Policy & Regulation·April 27, 2023, 1:39 AM

Authorities in both South Korea and the United States continue to advance their investigations into Terraform Labs, the Singapore-based company behind collapsed algorithmic stablecoin Terra USD (TUSD) and its South Korean CEO, Do Kwon, with the latest developments involving transfers made to a Swiss bank.

Switzerland
©Pexels/Robert Stokoe

 

Following the money

In a lawsuit filed by the Securities and Exchange Commission (SEC) in the United States in February, the Commission claimed that Do Kwon and his company Terraform Labs transferred 10,000 Bitcoin to a Swiss bank. It now appears that the bank in question is digital asset banking specialist, Sygnum Bank.

It’s understood that Do Kwon converted a large proportion of that Bitcoin into cash.
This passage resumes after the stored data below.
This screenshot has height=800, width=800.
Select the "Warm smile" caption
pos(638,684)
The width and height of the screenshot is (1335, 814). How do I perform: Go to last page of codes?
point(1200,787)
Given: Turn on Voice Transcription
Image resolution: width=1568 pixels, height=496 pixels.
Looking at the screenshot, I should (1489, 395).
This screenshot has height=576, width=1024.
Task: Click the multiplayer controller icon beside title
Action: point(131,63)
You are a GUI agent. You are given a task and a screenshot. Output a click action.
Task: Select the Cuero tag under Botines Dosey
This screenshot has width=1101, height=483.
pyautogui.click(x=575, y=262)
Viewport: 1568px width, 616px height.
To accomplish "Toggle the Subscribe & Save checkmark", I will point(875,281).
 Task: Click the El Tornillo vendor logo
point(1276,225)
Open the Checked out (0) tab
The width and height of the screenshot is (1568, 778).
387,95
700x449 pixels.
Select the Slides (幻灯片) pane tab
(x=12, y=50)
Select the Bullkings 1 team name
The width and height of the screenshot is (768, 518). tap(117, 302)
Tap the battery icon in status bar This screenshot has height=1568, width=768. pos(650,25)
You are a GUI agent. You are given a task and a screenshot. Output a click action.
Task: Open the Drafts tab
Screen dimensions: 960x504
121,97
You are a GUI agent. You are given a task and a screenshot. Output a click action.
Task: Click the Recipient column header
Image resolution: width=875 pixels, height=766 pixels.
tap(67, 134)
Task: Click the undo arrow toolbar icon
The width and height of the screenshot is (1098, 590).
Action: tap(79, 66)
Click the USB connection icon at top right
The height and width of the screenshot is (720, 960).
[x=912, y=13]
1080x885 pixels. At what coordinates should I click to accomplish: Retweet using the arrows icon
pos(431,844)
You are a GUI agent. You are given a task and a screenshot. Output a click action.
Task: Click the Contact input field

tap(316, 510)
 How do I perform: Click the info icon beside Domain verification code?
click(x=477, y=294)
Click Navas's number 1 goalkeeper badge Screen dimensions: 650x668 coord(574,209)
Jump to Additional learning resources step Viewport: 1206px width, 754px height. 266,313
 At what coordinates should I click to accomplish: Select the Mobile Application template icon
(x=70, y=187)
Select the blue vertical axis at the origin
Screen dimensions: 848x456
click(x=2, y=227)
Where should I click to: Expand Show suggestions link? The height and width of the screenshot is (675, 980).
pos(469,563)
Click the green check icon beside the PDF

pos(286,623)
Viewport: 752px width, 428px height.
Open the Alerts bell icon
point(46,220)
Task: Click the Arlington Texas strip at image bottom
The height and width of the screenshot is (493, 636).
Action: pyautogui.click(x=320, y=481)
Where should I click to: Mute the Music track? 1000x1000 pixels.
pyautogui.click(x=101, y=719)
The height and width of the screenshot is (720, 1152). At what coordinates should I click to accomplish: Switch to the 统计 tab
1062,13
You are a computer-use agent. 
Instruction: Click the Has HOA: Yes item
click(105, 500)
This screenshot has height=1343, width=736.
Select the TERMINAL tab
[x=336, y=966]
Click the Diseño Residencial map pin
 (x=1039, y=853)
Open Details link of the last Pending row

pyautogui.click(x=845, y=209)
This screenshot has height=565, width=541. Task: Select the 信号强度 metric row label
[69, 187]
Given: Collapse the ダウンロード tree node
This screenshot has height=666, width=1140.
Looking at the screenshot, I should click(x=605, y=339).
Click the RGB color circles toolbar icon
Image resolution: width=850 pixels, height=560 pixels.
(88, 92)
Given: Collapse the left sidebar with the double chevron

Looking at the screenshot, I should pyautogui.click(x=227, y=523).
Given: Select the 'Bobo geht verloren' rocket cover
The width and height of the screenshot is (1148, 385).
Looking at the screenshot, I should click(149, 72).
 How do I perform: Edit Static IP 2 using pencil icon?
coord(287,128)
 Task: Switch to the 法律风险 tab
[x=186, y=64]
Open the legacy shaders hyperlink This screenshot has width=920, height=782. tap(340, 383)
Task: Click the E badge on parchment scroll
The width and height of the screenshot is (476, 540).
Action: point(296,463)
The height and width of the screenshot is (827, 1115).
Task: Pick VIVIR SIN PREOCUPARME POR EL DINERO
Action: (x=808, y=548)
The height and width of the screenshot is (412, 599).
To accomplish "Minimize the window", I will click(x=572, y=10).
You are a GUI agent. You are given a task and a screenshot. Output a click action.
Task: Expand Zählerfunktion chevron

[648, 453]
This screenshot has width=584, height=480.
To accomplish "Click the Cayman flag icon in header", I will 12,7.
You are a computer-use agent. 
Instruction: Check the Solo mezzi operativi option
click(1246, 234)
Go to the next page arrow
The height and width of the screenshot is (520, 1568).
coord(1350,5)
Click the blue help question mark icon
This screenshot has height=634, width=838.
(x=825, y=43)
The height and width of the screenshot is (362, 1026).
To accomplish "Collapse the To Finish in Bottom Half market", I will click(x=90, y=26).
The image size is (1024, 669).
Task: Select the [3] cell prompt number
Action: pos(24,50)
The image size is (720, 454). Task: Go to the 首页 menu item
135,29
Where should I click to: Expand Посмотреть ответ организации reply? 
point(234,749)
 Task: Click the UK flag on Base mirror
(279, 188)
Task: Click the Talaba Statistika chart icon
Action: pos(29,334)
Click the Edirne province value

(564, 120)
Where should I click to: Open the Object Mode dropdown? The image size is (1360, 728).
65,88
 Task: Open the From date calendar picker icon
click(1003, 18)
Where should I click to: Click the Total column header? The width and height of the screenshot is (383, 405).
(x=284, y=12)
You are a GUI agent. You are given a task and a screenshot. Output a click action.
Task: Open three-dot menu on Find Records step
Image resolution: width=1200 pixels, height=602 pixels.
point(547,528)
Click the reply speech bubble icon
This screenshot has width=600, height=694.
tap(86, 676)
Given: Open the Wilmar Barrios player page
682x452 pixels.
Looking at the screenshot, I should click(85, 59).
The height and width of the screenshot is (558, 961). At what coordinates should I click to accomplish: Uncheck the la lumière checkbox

According to Finbold, the Financial Securities Crime Joint Investigation Division at the Seoul Southern District Prosecutor’s Office has disclosed that it is following the digital asset trail to Switzerland in an effort to secure associated funds.

 

LFG funds

The funds are believed to have belonged to the LUNA Foundation Guard (LFG), an entity that was established with the objective of building reserves and safeguarding the USD peg of the Terra USD algorithmic stablecoin during volatile market conditions.

Roughly 130 billion won, or $100 million, is being pursued, between digital assets and cash held within various Sygnum accounts. South Korean authorities had previously indicated that they were investigating transfers made by Do Kwon to a prominent Korean law firm. Earlier this week, they charged ten individuals connected to Terraform Labs with various offenses.

During the press conference in which those charges were brought, the Seoul Southern District Prosecutor’s Office stated:

”We have also confirmed that $100 million has been used in several places, not left in the Sygnum account as it is, and some transfers have been made to the Kim & Chang law firm account (at the attorney’s expense) and the remaining amount is about billions of won.”

 

International complexity

This recent phase in the investigation is revealing the international nature of the case and the complexity that brings with it. Authorities in the United States and South Korea have submitted requests to have certain Sygnum Bank accounts frozen. Do Kwon and Terraform Labs are trying through the courts to have the SECs involvement dismissed on the basis that Terraform was a Singaporean company and Do Kwon a South Korean national, and on that basis they claim that the SEC lacks jurisdiction.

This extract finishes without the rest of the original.